[GIVEN DATA — start]
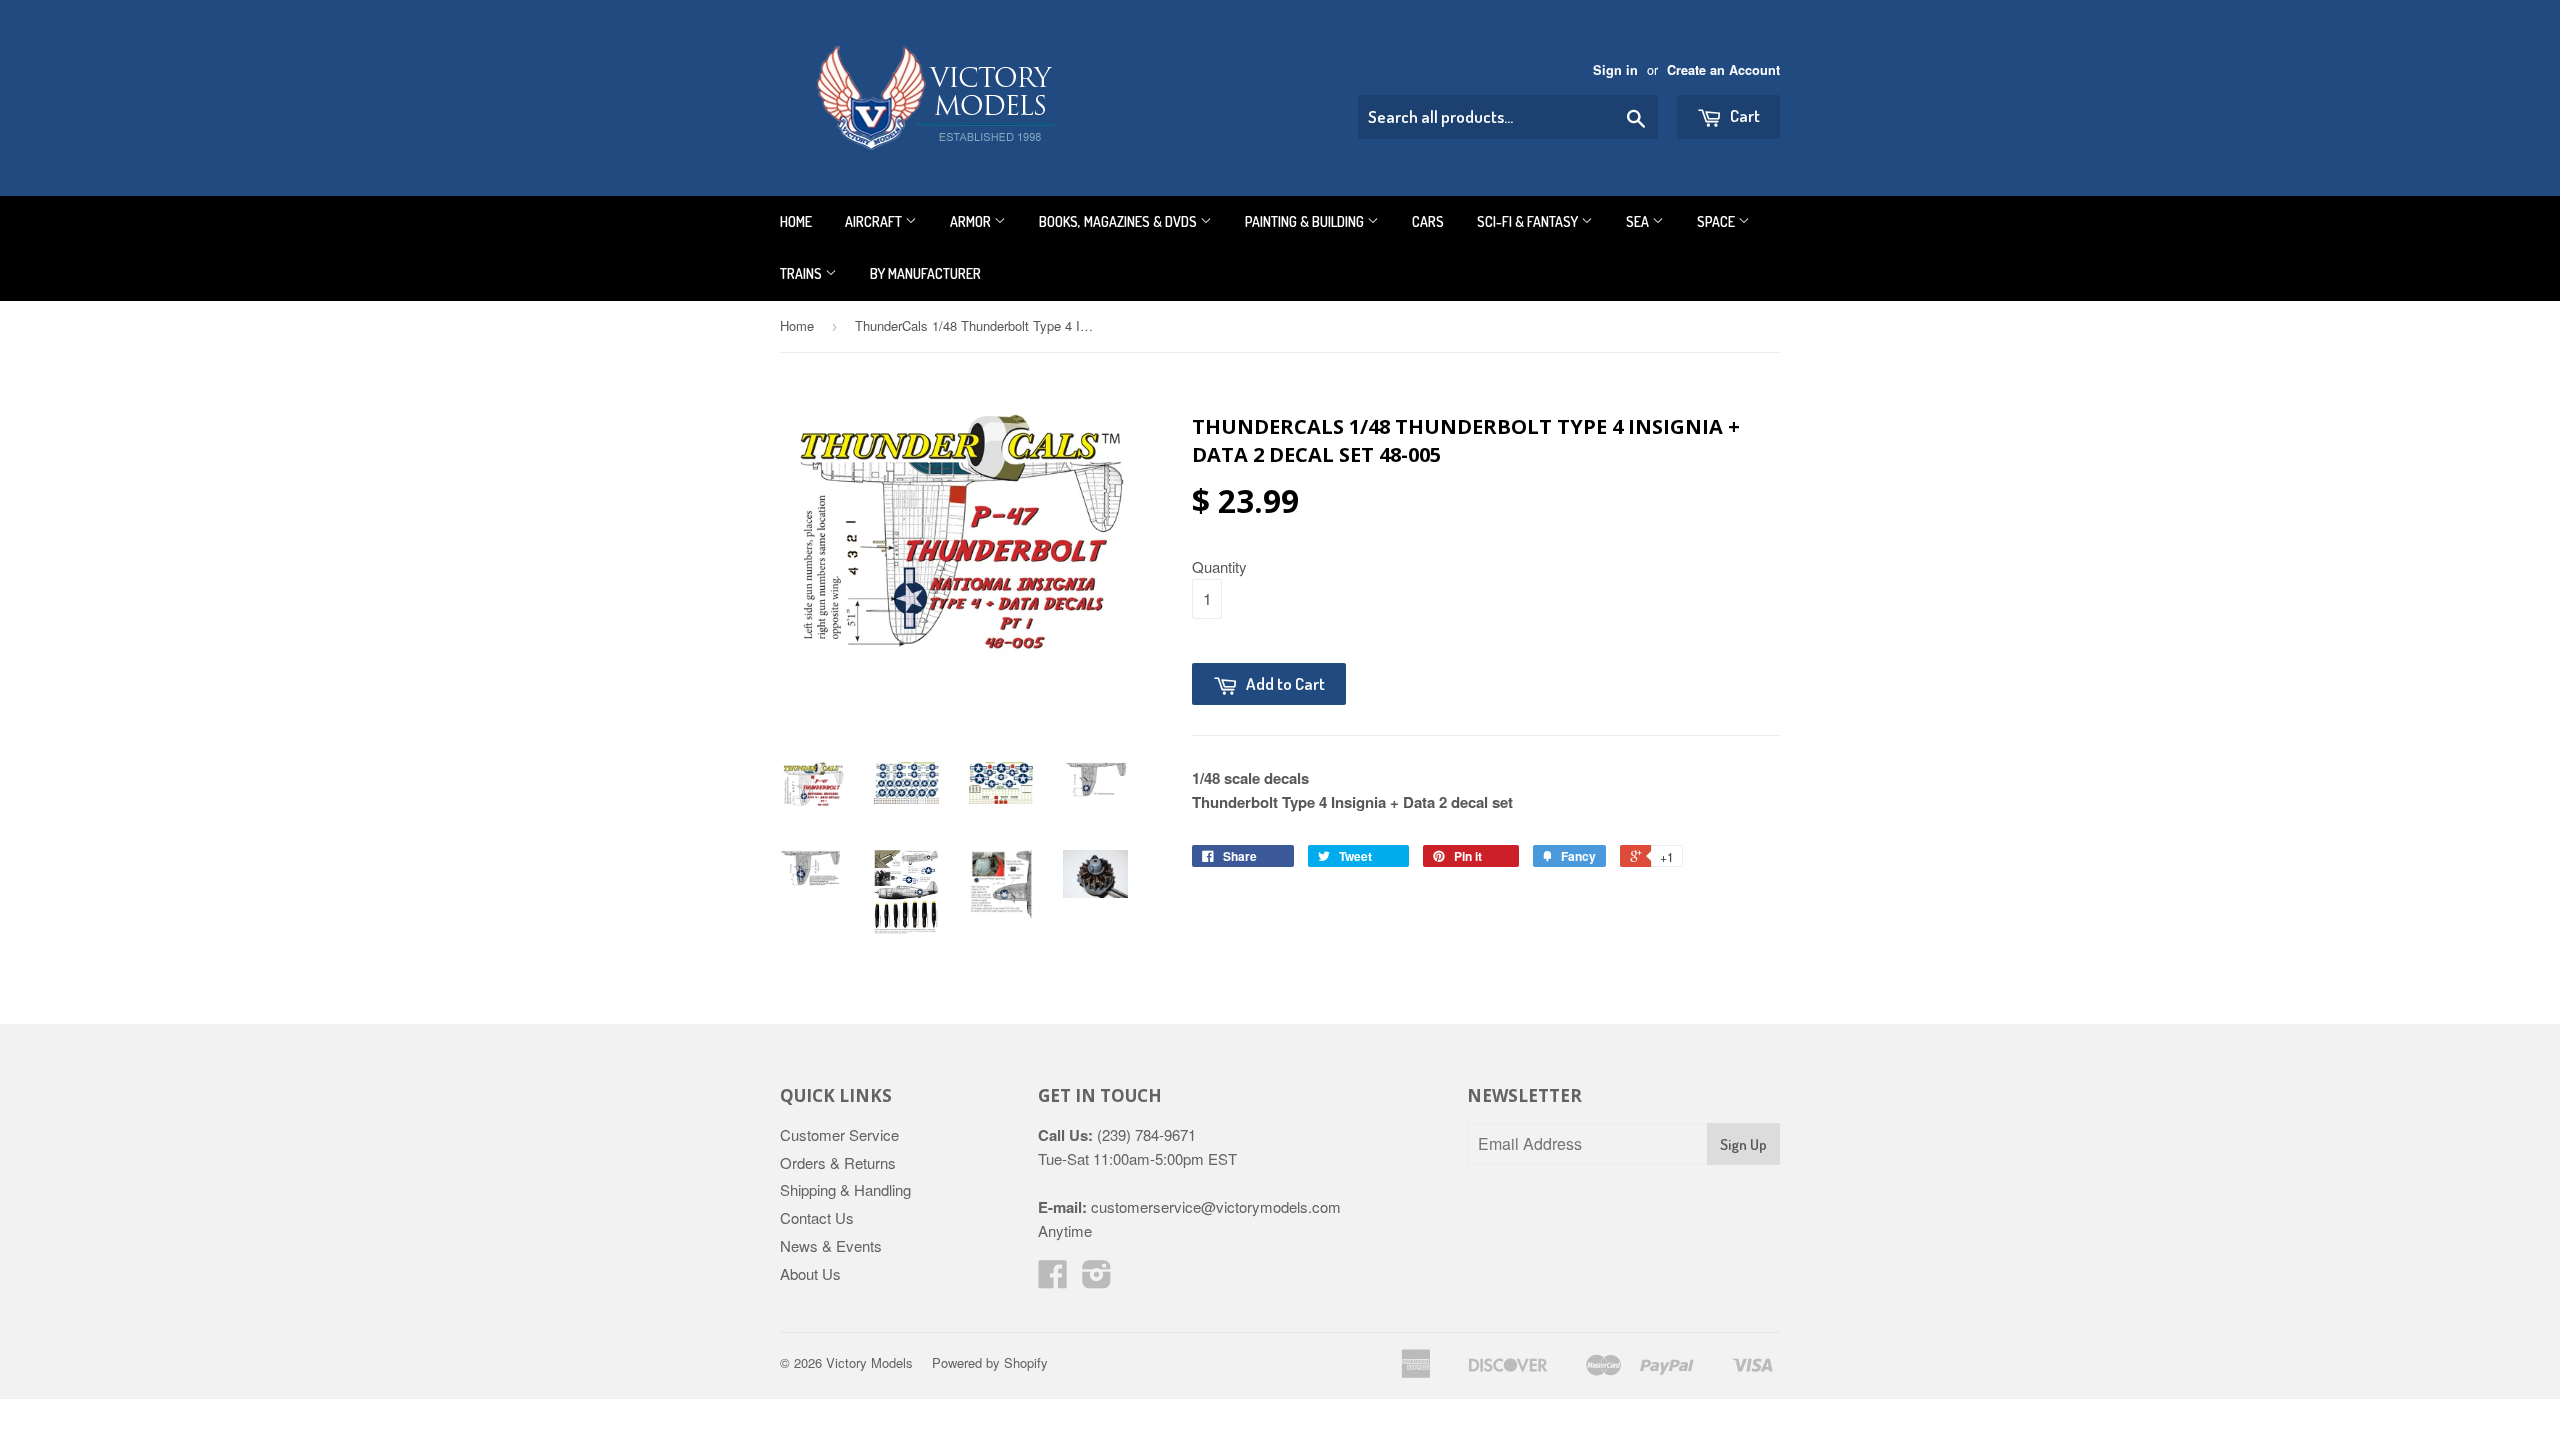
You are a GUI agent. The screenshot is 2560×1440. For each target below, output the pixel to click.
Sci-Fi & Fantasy (1529, 221)
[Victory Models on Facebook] (1053, 1279)
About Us (810, 1273)
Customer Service (839, 1134)
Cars (1428, 221)
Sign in (1615, 70)
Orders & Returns (838, 1162)
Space (1717, 221)
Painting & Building (1306, 221)
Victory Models (869, 1362)
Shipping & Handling (845, 1189)
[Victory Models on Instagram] (1097, 1279)
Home (796, 221)
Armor (972, 221)
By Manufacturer (925, 273)
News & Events (831, 1245)
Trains (802, 273)
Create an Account (1723, 70)
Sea (1639, 221)
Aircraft (875, 221)
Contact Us (817, 1217)
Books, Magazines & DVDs (1119, 221)
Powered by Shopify (990, 1362)
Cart (1743, 115)
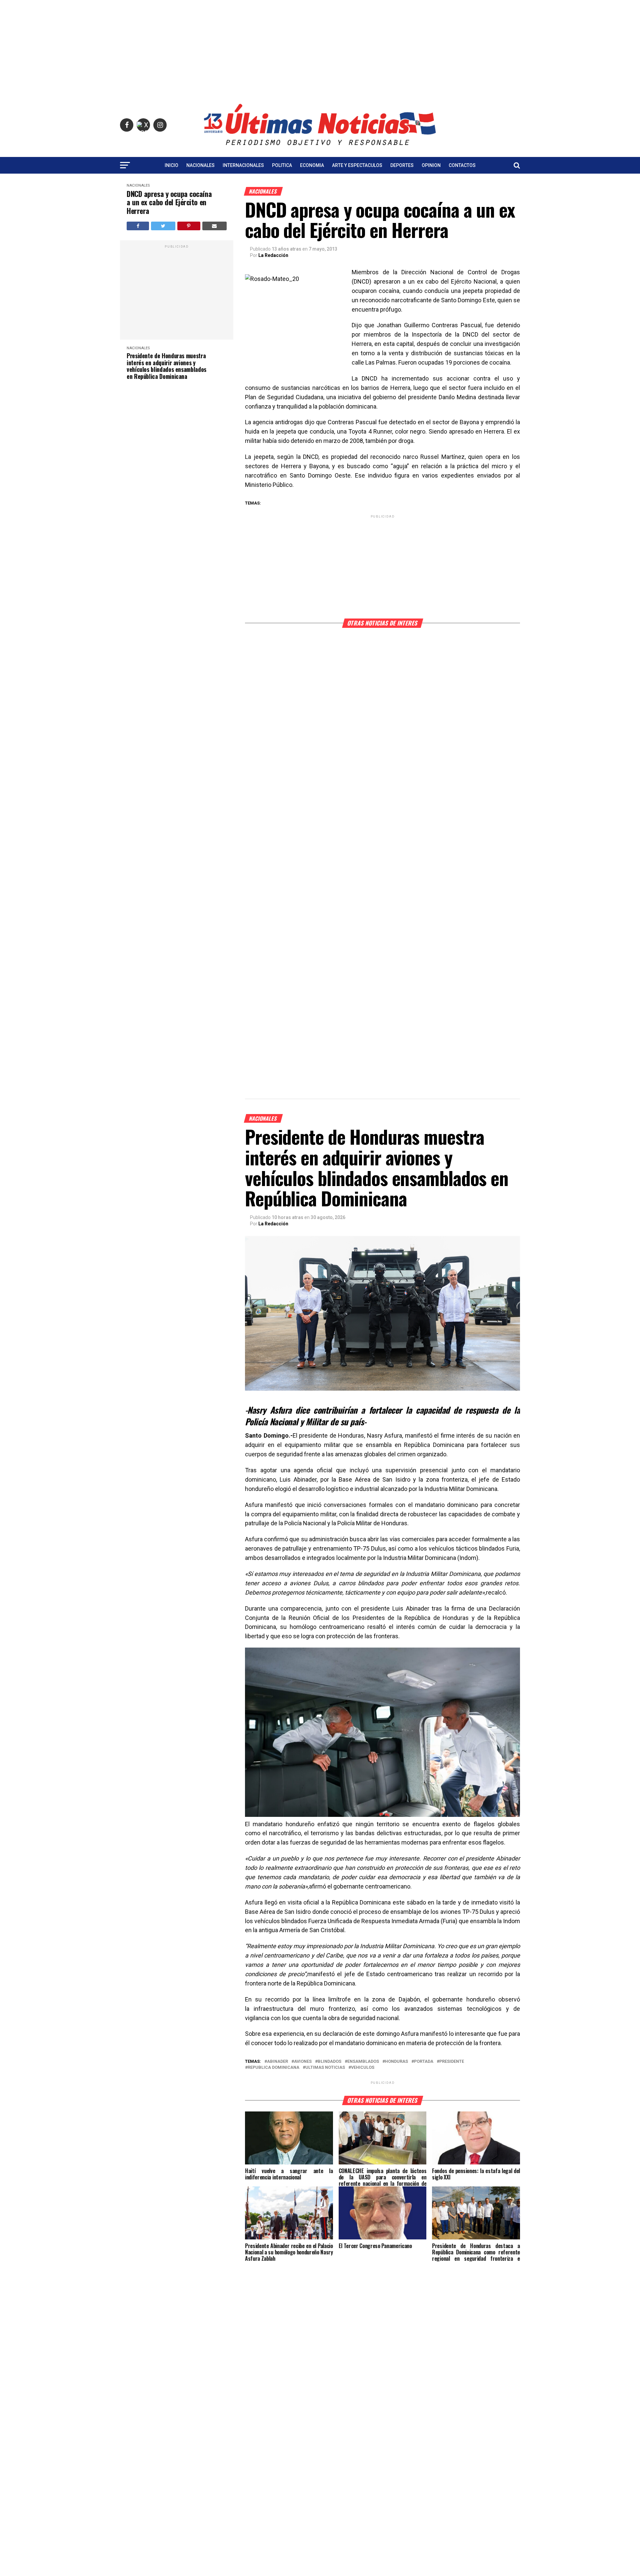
[GIVEN DATA — finish]
» WHAT NEEDS TO BE DONE: Copy out every entry exactly as written, but not the pictures.

» ANSWER:
You are a GUI agent. The screenshot is 2560×1440. For each target below, output the pixel to click.
Sci-Fi & Fantasy (1529, 221)
[Victory Models on Facebook] (1053, 1279)
About Us (810, 1273)
Customer Service (839, 1134)
Cars (1428, 221)
Sign in (1615, 70)
Orders & Returns (838, 1162)
Space (1717, 221)
Painting & Building (1306, 221)
Victory Models (869, 1362)
Shipping & Handling (845, 1189)
[Victory Models on Instagram] (1097, 1279)
Home (796, 221)
Armor (972, 221)
By Manufacturer (925, 273)
News & Events (831, 1245)
Trains (802, 273)
Create an Account (1723, 70)
Sea (1639, 221)
Aircraft (875, 221)
Contact Us (817, 1217)
Books, Magazines & DVDs (1119, 221)
Powered by Shopify (990, 1362)
Cart (1743, 115)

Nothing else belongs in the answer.